Par ailleurs, le médiateur de la République et ancien Premier ministre du Tchad, Saleh Kebzabo, a de son côté estimé sur sa page officielle Facebook que: « Le Soudan vient de déclarer la guerre au Tchad ».

A ce propos, les observateurs estiment que ces menaces reflètent la tentative de Khartoum de briser son isolement politique, alors qu’il cherche à exporter ses crises internes à l’étranger. Cette escalade intervient dans un contexte d’accusations mutuelles entre les armées soudanaise et tchadienne.

Le premier accusant N’Djamena d’apporter son soutien aux Force de soutien rapide (FSR), tandis que le Tchad nie toute ingérence, affirmant son attachement à la neutralité et son soutien aux efforts diplomatiques pour résoudre la crise soudano-soudanaise.

On relève entre-autre que, selon des sources tchadiennes bien informées que les autorités ont renforcé les mesures de sécurité autour des installations stratégiques, y compris les aéroports, pour contrer toute « action inacceptable » du Soudan qui pourrait affecter la sécurité aérienne et la stabilité au Tchad.

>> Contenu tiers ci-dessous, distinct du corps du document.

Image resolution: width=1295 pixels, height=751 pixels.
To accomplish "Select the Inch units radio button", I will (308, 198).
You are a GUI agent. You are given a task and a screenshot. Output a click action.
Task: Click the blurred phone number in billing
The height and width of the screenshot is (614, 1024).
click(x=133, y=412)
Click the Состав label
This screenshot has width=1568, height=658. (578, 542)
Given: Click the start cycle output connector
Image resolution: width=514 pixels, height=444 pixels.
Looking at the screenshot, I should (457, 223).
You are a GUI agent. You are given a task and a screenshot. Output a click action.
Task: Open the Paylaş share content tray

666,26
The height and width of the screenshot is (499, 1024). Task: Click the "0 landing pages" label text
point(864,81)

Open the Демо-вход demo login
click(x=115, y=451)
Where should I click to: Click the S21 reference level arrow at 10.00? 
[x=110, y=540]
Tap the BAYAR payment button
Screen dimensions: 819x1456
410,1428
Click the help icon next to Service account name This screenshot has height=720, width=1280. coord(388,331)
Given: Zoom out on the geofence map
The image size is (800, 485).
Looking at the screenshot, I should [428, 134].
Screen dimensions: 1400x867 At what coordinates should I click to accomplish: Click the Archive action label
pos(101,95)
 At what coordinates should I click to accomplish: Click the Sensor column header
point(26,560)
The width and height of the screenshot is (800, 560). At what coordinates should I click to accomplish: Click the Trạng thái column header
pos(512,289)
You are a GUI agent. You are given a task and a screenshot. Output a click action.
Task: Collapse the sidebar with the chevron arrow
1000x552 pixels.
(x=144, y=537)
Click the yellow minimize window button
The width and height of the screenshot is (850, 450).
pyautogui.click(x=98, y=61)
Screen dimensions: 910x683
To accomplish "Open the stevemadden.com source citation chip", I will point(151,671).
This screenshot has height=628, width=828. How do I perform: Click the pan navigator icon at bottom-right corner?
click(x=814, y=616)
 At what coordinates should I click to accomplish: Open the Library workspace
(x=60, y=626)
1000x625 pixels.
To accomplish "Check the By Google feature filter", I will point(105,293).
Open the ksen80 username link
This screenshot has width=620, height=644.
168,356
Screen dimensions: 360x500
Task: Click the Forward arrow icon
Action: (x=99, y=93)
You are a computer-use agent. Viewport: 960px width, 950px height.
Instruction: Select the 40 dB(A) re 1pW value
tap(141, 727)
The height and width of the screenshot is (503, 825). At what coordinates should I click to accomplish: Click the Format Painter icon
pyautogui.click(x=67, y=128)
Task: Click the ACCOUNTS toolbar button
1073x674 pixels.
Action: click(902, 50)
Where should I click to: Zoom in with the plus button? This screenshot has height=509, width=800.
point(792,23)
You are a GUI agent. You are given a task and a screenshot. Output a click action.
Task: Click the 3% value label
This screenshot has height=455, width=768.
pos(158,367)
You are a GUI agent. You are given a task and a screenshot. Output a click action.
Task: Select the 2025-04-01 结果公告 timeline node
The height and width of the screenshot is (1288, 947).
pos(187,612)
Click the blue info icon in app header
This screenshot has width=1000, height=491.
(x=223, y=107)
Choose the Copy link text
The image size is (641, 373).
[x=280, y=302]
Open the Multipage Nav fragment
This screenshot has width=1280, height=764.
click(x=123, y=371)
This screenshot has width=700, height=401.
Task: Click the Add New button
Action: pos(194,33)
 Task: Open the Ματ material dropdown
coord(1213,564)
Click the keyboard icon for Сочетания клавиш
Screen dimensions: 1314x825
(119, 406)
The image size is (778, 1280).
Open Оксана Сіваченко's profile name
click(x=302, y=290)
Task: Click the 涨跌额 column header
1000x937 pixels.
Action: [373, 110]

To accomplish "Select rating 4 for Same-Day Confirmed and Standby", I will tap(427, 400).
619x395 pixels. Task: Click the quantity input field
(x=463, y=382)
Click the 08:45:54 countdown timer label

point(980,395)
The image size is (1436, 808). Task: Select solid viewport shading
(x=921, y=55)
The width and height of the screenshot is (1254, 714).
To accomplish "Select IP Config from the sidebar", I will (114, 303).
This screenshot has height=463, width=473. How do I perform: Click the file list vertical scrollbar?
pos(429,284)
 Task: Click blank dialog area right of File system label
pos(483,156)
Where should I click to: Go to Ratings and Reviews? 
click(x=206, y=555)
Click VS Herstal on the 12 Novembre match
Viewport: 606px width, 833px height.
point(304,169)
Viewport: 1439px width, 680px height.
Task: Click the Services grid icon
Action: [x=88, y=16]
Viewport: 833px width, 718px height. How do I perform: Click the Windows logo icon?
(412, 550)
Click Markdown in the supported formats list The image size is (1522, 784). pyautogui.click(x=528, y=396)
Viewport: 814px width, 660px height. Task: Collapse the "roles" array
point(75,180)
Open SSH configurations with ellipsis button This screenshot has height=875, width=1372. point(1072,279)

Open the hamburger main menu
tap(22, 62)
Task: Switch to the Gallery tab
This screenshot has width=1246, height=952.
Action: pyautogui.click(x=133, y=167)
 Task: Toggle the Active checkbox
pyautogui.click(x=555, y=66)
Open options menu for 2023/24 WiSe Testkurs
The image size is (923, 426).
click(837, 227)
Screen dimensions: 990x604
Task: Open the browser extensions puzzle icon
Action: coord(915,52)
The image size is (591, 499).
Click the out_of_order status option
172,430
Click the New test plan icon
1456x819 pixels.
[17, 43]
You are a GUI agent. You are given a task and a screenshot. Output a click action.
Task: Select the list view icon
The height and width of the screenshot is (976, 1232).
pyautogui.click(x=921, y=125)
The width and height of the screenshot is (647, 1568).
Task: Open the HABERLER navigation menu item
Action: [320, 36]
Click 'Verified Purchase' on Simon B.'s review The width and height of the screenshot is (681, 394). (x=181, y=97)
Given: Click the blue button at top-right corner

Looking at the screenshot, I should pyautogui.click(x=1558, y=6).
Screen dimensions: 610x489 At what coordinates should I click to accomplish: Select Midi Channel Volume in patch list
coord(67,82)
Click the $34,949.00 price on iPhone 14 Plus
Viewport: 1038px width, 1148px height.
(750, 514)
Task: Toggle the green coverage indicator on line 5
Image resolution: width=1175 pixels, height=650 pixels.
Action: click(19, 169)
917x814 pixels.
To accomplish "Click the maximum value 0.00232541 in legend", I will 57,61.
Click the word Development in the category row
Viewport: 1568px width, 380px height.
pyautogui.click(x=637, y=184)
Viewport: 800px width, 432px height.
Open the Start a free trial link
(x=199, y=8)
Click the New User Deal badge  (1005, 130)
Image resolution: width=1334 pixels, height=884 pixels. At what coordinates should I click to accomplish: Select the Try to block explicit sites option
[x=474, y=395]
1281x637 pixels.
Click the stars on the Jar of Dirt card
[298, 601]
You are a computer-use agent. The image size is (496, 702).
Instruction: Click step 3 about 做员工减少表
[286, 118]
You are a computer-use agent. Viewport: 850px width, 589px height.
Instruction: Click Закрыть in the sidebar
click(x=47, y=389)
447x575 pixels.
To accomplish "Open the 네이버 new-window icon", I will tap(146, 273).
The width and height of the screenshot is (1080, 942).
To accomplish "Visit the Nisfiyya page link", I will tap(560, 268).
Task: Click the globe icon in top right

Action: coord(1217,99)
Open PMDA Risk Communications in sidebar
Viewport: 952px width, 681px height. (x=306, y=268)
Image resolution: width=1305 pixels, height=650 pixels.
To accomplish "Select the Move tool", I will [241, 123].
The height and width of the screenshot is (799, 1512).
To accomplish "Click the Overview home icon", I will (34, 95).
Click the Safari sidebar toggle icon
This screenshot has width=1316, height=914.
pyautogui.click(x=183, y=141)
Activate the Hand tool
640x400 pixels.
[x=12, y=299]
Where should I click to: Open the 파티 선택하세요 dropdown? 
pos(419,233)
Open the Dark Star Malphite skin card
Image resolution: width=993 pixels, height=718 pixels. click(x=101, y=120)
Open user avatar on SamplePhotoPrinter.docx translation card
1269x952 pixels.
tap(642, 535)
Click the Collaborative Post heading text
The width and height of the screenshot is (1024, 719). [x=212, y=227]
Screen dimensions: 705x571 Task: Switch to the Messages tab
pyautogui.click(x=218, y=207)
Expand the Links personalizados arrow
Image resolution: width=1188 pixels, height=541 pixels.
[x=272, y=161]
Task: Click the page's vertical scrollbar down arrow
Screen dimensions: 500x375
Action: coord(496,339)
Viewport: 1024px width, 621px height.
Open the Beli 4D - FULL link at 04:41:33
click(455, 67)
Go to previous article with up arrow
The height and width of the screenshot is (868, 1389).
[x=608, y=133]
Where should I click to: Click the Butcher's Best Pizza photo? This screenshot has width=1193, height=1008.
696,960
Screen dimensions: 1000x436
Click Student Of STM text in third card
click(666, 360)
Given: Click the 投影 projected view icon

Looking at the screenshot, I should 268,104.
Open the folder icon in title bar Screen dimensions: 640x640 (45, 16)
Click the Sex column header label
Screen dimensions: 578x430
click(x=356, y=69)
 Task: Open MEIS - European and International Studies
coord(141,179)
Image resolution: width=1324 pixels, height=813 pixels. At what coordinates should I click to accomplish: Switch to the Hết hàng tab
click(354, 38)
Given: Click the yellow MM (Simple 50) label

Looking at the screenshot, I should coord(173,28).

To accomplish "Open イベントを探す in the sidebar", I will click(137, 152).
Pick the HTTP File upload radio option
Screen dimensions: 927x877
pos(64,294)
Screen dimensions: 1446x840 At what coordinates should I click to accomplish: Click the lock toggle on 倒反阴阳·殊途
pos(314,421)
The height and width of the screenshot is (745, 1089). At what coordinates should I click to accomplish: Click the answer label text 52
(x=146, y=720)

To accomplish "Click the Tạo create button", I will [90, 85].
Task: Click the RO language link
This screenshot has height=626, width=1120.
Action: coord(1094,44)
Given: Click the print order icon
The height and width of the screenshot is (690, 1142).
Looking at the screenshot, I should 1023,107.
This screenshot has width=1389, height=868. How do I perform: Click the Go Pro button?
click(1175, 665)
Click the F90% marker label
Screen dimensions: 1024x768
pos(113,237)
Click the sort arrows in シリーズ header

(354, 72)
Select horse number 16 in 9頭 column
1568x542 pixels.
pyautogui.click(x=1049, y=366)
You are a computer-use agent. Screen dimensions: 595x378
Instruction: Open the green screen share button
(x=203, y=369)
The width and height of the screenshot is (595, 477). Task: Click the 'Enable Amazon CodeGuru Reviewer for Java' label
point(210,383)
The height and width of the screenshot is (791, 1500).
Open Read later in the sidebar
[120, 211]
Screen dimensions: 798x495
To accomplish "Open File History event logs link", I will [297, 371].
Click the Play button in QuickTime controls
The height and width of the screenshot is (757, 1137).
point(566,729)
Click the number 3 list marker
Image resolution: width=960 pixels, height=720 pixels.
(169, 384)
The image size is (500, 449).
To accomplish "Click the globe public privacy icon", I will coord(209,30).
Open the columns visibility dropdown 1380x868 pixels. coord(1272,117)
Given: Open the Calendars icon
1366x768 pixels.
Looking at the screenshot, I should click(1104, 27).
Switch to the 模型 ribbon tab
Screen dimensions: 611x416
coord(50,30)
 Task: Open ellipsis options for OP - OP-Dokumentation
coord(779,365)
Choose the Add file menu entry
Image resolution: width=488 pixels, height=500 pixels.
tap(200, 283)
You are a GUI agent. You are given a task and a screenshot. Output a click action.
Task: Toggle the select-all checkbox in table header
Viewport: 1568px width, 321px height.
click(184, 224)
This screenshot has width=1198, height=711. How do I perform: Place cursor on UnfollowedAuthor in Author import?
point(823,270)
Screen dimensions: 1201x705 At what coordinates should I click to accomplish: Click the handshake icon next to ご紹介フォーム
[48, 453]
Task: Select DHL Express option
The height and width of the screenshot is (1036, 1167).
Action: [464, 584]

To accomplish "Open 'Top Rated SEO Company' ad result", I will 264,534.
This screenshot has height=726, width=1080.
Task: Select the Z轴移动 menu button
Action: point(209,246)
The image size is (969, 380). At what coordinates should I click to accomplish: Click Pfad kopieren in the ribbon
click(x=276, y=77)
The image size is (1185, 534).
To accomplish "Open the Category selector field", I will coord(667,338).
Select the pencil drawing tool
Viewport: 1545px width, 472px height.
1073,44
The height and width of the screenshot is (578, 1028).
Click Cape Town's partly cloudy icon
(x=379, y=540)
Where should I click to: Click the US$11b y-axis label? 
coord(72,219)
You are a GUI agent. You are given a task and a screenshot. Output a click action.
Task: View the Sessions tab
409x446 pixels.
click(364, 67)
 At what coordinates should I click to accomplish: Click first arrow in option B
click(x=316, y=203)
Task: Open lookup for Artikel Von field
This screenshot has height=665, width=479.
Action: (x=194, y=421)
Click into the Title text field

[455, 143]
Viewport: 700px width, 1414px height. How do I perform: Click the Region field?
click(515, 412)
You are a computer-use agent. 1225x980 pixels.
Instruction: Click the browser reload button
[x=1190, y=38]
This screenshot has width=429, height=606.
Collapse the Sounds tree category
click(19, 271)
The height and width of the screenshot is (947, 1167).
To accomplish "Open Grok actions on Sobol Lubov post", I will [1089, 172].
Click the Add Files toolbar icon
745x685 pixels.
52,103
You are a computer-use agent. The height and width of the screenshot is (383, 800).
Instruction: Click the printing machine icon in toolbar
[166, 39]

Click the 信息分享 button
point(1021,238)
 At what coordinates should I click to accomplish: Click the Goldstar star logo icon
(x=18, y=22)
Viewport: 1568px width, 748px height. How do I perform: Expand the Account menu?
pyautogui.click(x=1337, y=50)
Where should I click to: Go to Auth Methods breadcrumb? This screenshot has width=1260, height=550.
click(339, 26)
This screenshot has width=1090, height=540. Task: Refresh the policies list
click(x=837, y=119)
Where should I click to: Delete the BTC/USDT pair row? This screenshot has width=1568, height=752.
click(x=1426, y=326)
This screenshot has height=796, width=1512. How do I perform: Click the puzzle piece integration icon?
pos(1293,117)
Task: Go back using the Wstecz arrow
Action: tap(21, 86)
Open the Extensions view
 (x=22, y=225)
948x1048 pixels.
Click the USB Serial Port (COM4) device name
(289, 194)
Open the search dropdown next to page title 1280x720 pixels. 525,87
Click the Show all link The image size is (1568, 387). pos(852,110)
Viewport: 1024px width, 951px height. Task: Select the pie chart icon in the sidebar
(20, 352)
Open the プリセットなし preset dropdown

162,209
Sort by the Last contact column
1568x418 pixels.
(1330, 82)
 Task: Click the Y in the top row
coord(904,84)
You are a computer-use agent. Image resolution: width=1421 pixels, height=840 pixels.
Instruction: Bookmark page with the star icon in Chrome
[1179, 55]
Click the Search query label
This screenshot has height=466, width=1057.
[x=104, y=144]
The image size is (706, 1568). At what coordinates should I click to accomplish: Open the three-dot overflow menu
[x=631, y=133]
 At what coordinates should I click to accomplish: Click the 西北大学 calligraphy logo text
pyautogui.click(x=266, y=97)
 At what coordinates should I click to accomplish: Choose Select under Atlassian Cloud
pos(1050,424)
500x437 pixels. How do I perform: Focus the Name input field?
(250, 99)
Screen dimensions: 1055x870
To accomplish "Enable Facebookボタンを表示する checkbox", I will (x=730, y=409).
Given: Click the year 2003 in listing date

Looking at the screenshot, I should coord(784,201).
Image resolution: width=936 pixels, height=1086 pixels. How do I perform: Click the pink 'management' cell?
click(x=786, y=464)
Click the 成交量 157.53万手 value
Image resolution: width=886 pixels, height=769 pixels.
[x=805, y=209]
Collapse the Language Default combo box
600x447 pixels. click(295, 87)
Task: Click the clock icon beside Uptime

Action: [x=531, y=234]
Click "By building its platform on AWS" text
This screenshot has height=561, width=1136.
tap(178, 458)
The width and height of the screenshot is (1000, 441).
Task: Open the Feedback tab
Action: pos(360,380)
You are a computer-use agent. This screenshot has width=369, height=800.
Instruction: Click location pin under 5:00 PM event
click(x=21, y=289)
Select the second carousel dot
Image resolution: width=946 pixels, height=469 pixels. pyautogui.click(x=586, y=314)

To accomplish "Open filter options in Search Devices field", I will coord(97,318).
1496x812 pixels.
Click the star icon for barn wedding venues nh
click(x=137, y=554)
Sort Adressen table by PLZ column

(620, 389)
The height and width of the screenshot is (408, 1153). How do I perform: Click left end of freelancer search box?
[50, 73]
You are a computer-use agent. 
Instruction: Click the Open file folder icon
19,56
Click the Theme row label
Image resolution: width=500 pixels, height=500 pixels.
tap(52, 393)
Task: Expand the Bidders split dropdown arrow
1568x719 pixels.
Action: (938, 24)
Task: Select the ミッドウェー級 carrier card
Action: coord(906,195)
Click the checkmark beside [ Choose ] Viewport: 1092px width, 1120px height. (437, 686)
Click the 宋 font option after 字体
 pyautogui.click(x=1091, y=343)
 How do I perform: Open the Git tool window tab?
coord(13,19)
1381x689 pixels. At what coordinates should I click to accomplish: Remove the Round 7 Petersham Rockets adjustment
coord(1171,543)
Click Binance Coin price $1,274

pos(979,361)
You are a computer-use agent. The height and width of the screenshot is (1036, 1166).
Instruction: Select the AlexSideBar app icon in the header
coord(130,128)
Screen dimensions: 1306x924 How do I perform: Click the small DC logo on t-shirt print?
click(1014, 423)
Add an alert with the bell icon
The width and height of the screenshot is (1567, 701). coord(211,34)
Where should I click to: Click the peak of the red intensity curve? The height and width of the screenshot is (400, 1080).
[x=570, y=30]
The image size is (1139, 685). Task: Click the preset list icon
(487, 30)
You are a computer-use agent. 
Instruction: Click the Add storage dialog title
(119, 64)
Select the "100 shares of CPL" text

Il importe de reconnaître que la situation actuelle exige une intervention de la communauté internationale, qui doit envisager les mesures nécessaires pour éviter une escalade des tensions avec les pays voisins, à un moment où Khartoum aurait ouvert des fronts provocateurs avec le Soudan du Sud, la Libye et le Tchad.

De même, le Chef de la mission d’enquête de l’ONU au Soudan, le Tanzanien Mohamed Chande Othman, a récemment déclaré: « Il n’y a pas d’endroit sûr au Soudan aujourd’hui », surtout que la guerre en cours alimente les tensions ethniques dans le pays, et la bataille qui fait rage entre deux factions militaires pourrait dégénérer en une guerre tribale.

A rappeler que le Soudan abrite 49 millions de citoyens, appartenant à 19 tribus et environ 600 clans. Les observateurs estiment que le pays est au bord d’un conflit intertribal en raison de la guerre en cours entre les deux parties.

Si cela se produirait, il n’est pas improbable que le conflit au Soudan engloutisse son voisin, le Tchad, car il a des liens tribaux communs le long de sa frontière avec le Darfour.